Chronicle: 33 years ago Atlético Nacional faced Milan de Van Basten in Tokyo

The game ended 1-0 in favor of the Italians, with a goal from Evani in the 119th minute

It was at the 1989 Intercontinental Cup. I wasn't born, but when you grow up among football players, you learn about these things. My dad is a fan of Millonarios and so is my uncle, just like me, but when they told me about that 'Blue Ballet' that beat Real Madrid in Colombia and in Spain, none of them wanted to stop talking about that Atlético Nacional that won the Copa Libertadores of that time and went to play against the biggest teams of the moment. They were the same players who made up the Colombia team who in the World Cup in Italy 90 gave the country so much joy, despite the fact that their participation in the tournament lasted so little.

On that occasion, the Colombian team was going to play as the defending champion of America and they had to face AC Milan, the fabulous Italian team. Just going over the names makes you want to go back in time to be able to watch them play. In the team led by Maturana, the starters were Higuita, Escobar, Cassiani, Herrera, Arango; Perez, Gómez, Alvarez; García, Arboleda and Tréllez. Among the alternates was a certain Albeiro Usuriaga, who at that time was just 23 years old.

And the Milan team, which was a tromba, was led by Arrigo Sacchi.

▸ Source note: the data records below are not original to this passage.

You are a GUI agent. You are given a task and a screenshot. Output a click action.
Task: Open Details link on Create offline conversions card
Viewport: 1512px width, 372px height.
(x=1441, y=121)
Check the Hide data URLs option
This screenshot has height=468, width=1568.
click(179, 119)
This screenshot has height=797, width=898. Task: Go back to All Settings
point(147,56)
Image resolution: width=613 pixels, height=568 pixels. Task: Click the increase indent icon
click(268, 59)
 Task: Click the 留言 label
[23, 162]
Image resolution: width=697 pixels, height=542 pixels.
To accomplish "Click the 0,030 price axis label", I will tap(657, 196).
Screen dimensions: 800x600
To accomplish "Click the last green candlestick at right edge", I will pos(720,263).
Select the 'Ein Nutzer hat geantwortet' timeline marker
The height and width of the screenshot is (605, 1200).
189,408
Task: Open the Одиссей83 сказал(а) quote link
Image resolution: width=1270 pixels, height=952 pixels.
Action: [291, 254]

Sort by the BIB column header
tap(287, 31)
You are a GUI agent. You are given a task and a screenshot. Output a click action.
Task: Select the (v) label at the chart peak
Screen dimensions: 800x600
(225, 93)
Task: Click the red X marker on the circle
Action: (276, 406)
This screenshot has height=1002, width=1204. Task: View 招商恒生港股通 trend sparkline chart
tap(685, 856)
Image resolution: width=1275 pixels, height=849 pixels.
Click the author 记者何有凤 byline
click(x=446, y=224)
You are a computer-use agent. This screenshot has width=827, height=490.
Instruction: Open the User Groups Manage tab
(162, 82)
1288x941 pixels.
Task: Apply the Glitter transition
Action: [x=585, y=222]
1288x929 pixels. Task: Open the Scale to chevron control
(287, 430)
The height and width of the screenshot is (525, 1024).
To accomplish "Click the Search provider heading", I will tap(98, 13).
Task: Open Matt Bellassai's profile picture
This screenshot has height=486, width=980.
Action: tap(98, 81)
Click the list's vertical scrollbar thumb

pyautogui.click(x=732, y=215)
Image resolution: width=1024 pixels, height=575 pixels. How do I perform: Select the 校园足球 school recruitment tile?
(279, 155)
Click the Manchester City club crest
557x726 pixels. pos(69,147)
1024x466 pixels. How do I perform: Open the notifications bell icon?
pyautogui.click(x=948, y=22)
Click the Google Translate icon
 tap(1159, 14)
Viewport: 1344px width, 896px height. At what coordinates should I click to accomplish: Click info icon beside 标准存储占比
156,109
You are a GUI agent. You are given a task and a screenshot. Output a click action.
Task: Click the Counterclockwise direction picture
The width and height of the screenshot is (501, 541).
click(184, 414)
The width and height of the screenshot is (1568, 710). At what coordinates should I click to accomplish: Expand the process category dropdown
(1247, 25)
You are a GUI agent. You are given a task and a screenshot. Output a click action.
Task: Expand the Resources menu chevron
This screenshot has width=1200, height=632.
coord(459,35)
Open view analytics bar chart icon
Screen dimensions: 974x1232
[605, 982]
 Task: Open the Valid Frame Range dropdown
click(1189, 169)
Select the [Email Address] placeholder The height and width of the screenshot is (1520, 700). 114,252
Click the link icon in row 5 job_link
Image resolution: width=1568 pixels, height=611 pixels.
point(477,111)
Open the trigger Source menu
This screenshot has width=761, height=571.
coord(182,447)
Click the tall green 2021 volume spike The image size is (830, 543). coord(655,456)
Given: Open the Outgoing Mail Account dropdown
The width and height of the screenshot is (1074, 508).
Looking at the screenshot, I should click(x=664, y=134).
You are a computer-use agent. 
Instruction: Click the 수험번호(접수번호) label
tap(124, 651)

The starters in that match were Galli, Baresi, Costacurta, Maldini, Tassotti; Rijkaard, Ancelotti, Fuser, Donadoni; Masaro and van Basten. The longest-running of that team was the goalkeeper and the current Real Madrid coach, Carlo Ancelotti, was already one of the leading players of the Italian national team. It was a great team. They came from being champions of the Champions League. Van Basten was flying around those years. Who wouldn't have wanted to see him play.

Nacional and Milan met on December 17 of that year 89, at the National Stadium in Tokyo, in Japan, and that was for the Colombians as a preview of what would be the World Cup next year, because of the excitement and frenzy that both episodes produced. I have seen videos of that meeting and I can also feel that feeling and, well, seeing him enter Usuriaga the second half makes my skin stand up. The match seemed to be pre-sentenced, but the Colombians were very good during the 90 minutes. If the game was so intense that it had to be defined in extra time, with very little to go to penalties.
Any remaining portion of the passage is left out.